We can load these trajectory filed in any visualization tool to visualize the binding process step by step. Here we have added the lowest temperature trajectory trajectory.00.dcd (1000 frames due to size limit) as well as a screenshort showing rmsd of the peptide after aliging on the protein for the lowest temperature trajectory. Notice just slightly after 100 steps peptide finds the binding site with correct conformation and it stays there.
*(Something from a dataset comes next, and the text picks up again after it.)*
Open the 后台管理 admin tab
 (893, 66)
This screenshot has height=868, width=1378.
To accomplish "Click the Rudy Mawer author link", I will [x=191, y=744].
We can perform regular clustering on few low temperature replicas with cpptraj to find the most populated state which is our predicted native state. For this example have used hierarchical clustering with the script clustering.sh and the most population cluster and it’s comparision to the native structure is shown below:
Here in the first image we are showing native in cyan and prediction (most populated cluster centroid) in red side by side. In the second image we are showing superimposition of them. Notice they prediction matches pretty well with native except the flexible loop region.
We can check if replica exchange is optimal in our simulation using the following commands:
analyze_remd visualize_trace
analyze_remd visualize_fup
Here are a couple of example of bad and good replica exchange:
In both the example on the left, we have good exchange and on the right we have poor exchange. In the first image, different colors define different replicas. On the lest we see good mixing of them i.e. we have good exchnage among replicas and on the right mixing of colors is very poor suggesting a poor exchange.